3. BÖLÜM

78 10 0
                                    


      Baekhyun bir süre sonra sakinleşmeye başladı. Banyoya gidip kendine baktı. Yüzünde daha iyileşmeye başlamamış açık yaralar ve morluklar vardı. Göz altları sanki birisi aşağıdan çekiyormuş gibi sarkmıştı, burnu kızarmış, gözleri küçülmüştü. Suyu açıp yüzünü yıkadı. Tuvaletten çıkıp yavaşça kapıya yaklaştı.

Soo ve Jongin aşağıda birbirlerine sarılarak otururken, yukarıdaki kilit sesiyle bakışlarını oraya yönlendirdiler. Soo, Baek'i gördüğünde Jongin'den ayrılıp ayağa kalktı.

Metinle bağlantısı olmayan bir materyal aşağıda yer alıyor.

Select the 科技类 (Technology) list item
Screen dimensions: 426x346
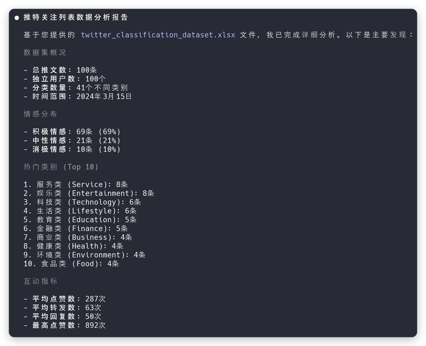82,202
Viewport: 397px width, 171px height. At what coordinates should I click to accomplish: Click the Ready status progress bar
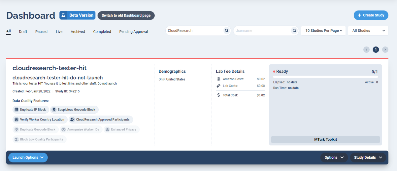coord(325,77)
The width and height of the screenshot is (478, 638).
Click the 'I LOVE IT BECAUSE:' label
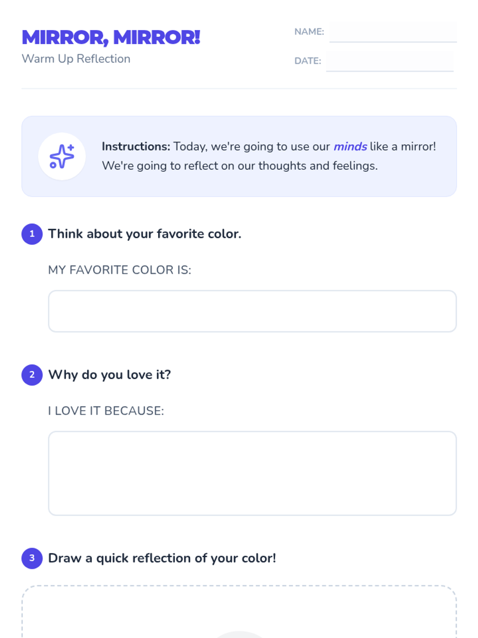point(106,411)
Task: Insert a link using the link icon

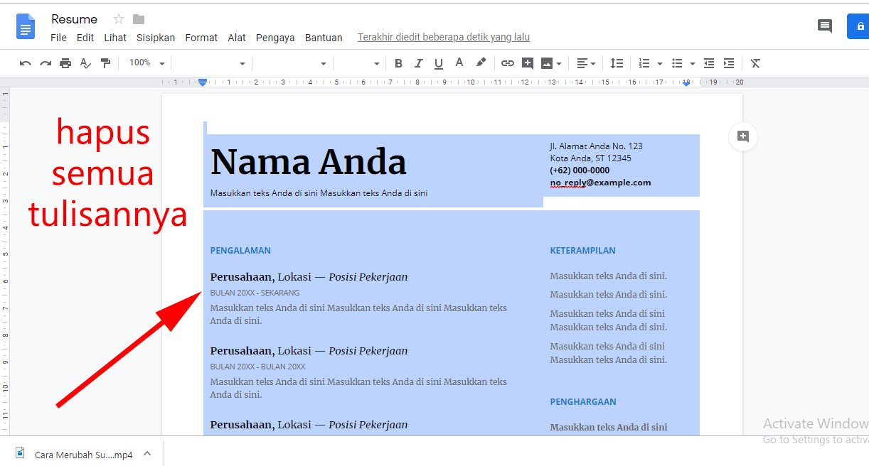Action: 507,63
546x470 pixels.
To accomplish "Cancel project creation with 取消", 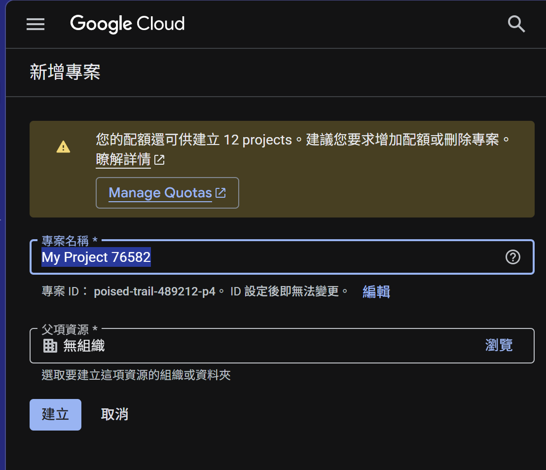I will coord(114,414).
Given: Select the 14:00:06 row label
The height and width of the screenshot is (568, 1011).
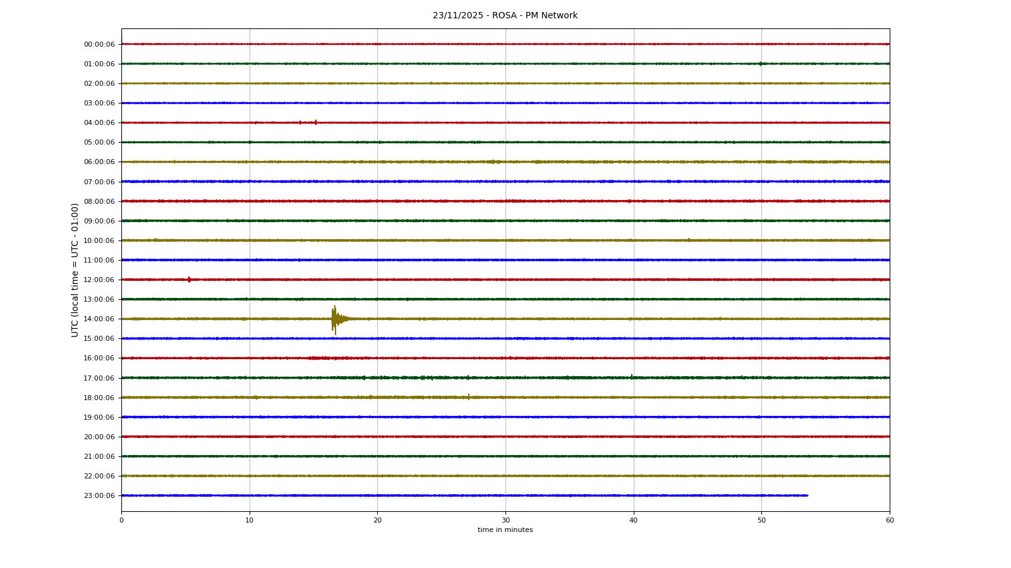Looking at the screenshot, I should tap(99, 319).
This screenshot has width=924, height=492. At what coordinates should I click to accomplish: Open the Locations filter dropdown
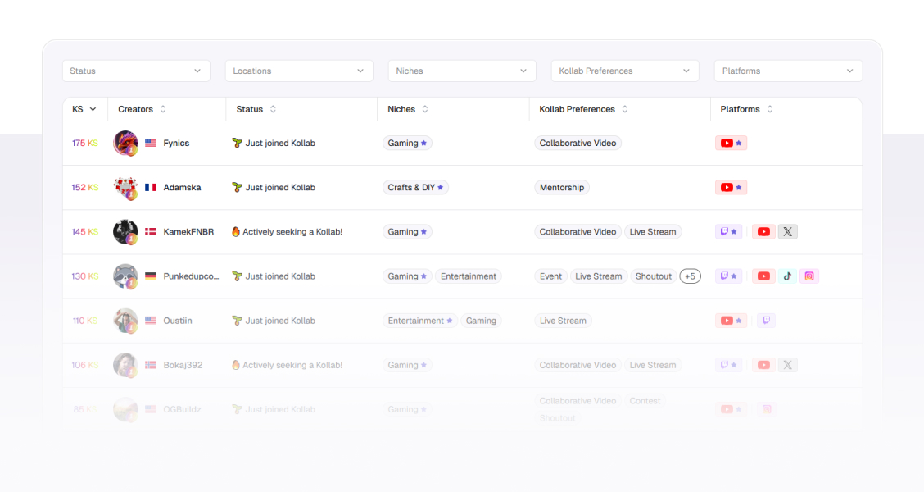(299, 71)
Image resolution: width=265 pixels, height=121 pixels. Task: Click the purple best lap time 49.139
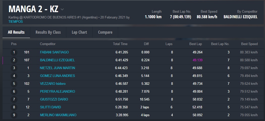click(197, 60)
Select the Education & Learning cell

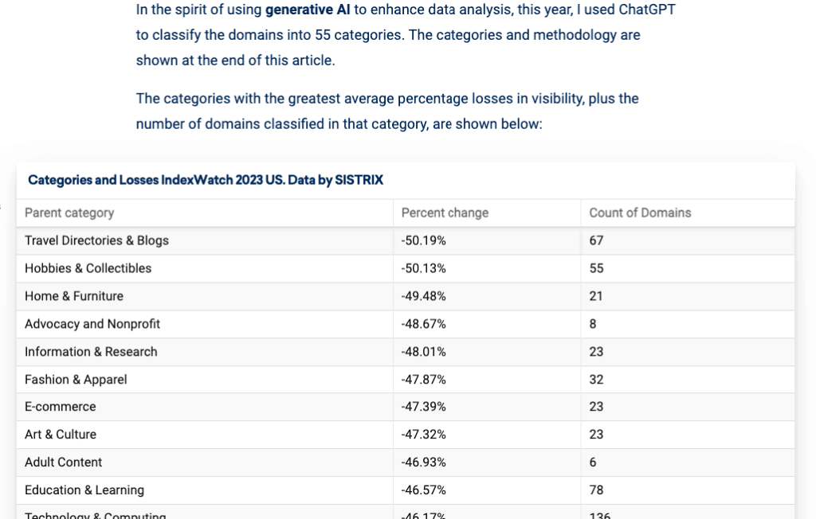point(84,490)
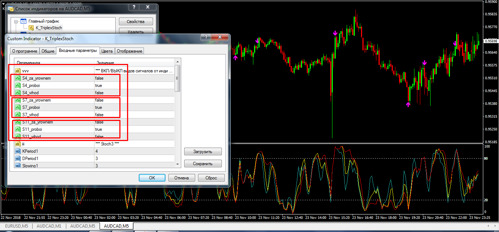Screen dimensions: 499x232
Task: Click the KPeriod1 integer parameter icon
Action: [x=18, y=151]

      Baek, yavaşça kapıyı açtı. Ürkek adımlarla odadan çıkarken gözlerini yerden ayırmıyordu. Merdivenlerden çok yavaş iniyordu. Çünkü sol yüzük parmağıyla oynarken eğer takılacak olursa yaralanabilirdi. Onun için bir alışkanlıktı bu. Sol yüzük parmağıyla oynamak. Ne zaman endişelense veya kendini güvende hissetmese bunu yapardı...

Jongin, Baek'in yavaş adımlarını görünce onu rahatsız ettiğini düşünüp ayağa kalktı.

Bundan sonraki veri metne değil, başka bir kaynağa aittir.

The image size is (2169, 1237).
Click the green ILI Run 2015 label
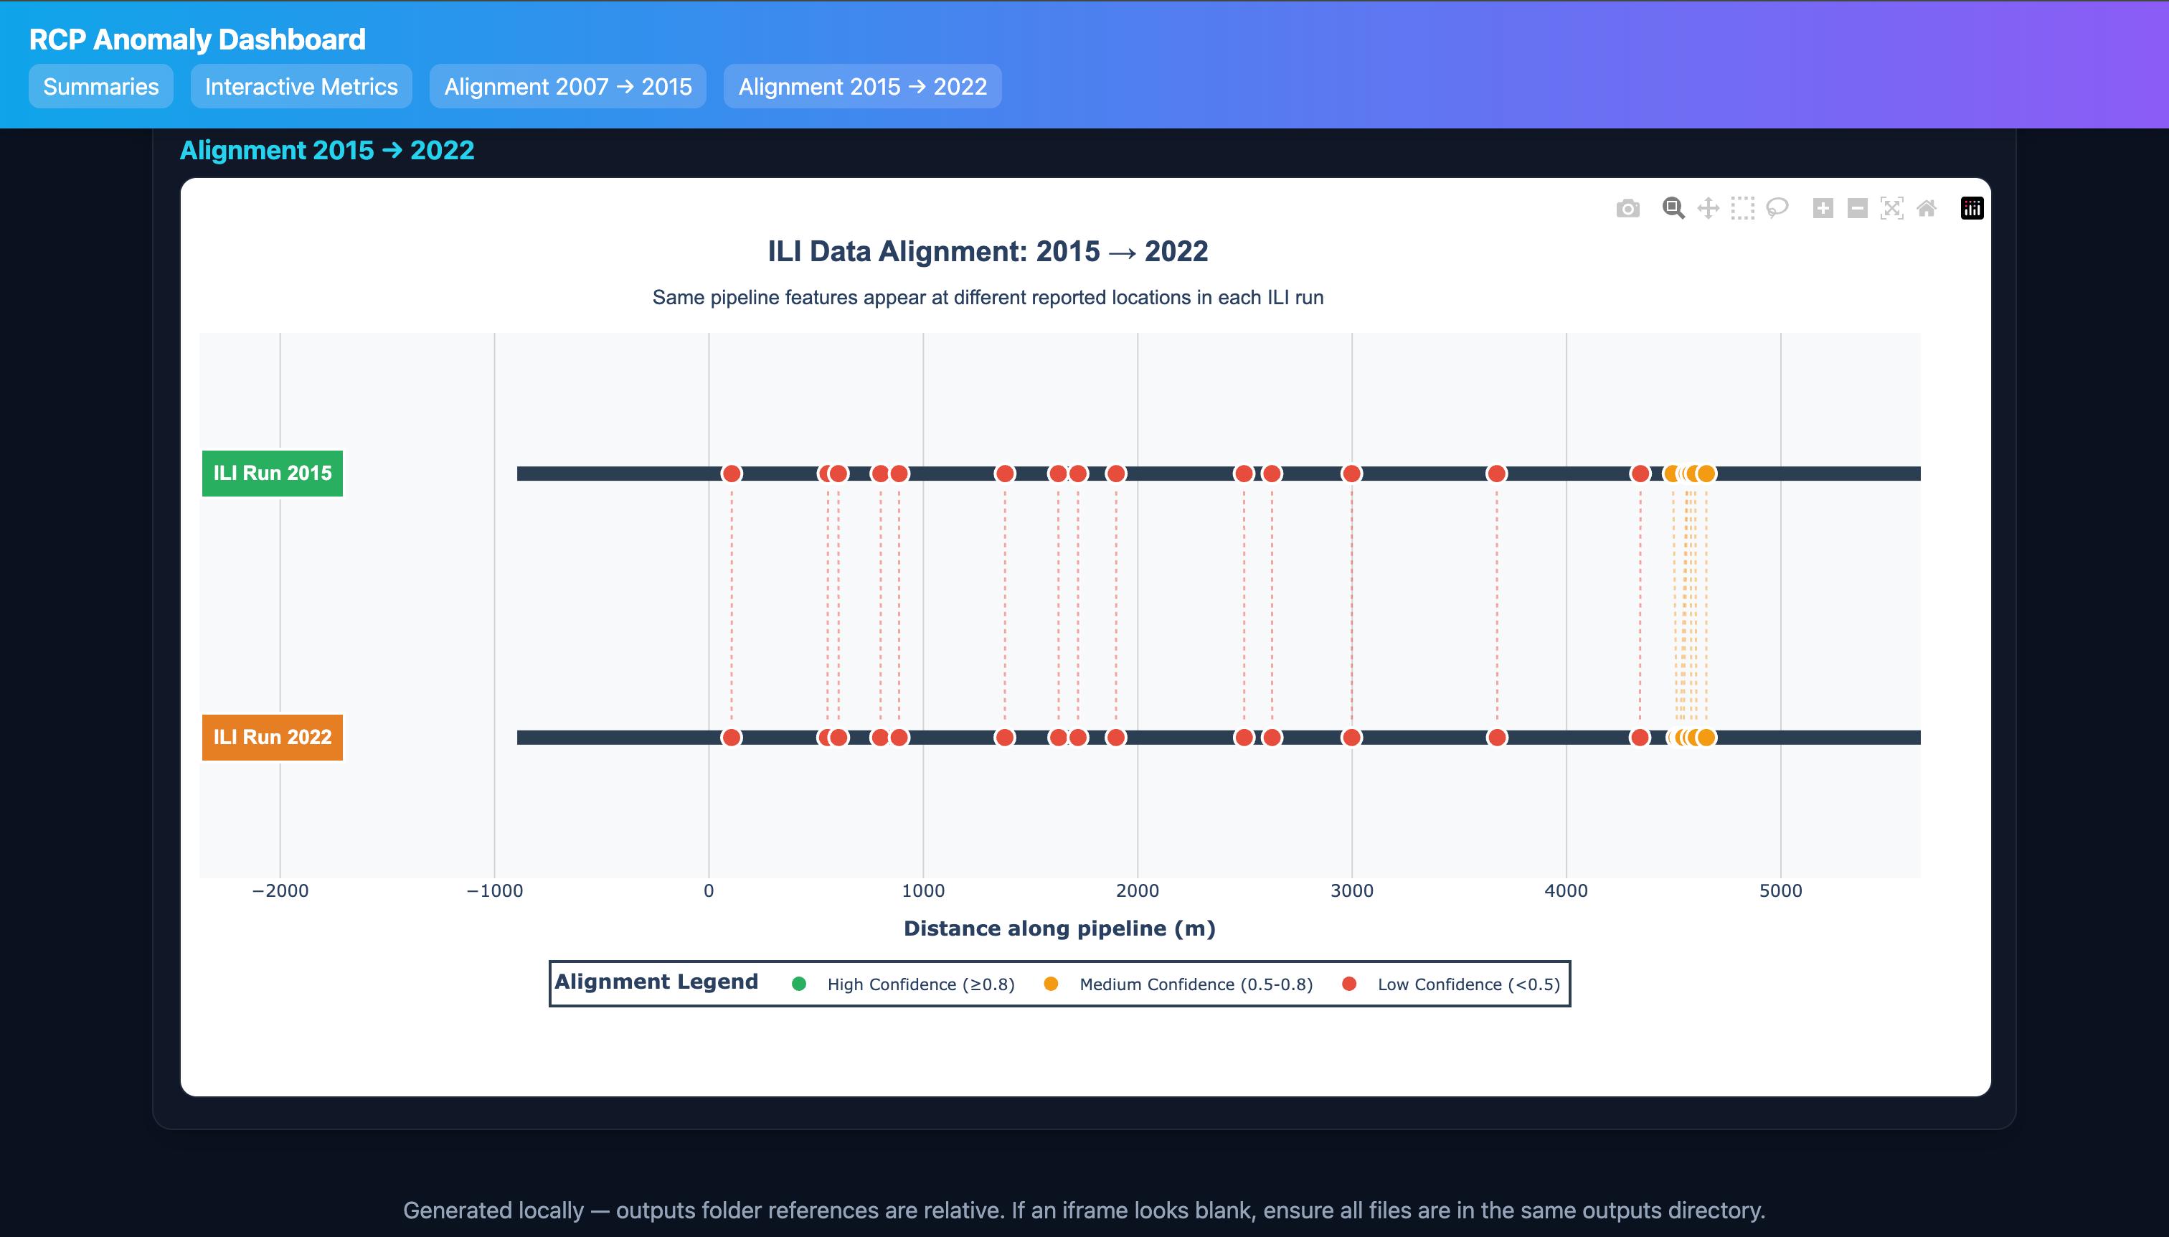tap(272, 473)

'' Şey... Ben gideyim o zaman. Bir ihtiyacınız olursa Bae- Soo beni ararsın. ''

Baek'e seslenecekken son anda cümlesini düzeltip konuşmuştu. Kapıya doğru yürürken ürkek ses onu olduğu yere sabitledi.

'' Jongin... Ben öyle bir izlenim bırakmak istememiştim. Özür dilerim.  Ama... İstersen gidebilirsin. ''

Soo,  ortamda ki gerginliği azaltmak için Baek'e döndü. 

'' Baek aç mısın? Senin için yemek hazırlamıştım. Hem kimchi de var. ''

      Baek kimchi'yi duyunca kafasını kaldırıp Soo'ya kısa süreliğine baktı. Daha sonra mutfağa doğru ilerledi. Soo en azından dikkatini başka bir şeye yönlendirebildiği için sevinmişti. Jongin ise kalıp kalmamak arasında kalmış, fakat sonra salondaki koltuğa oturmuştu. 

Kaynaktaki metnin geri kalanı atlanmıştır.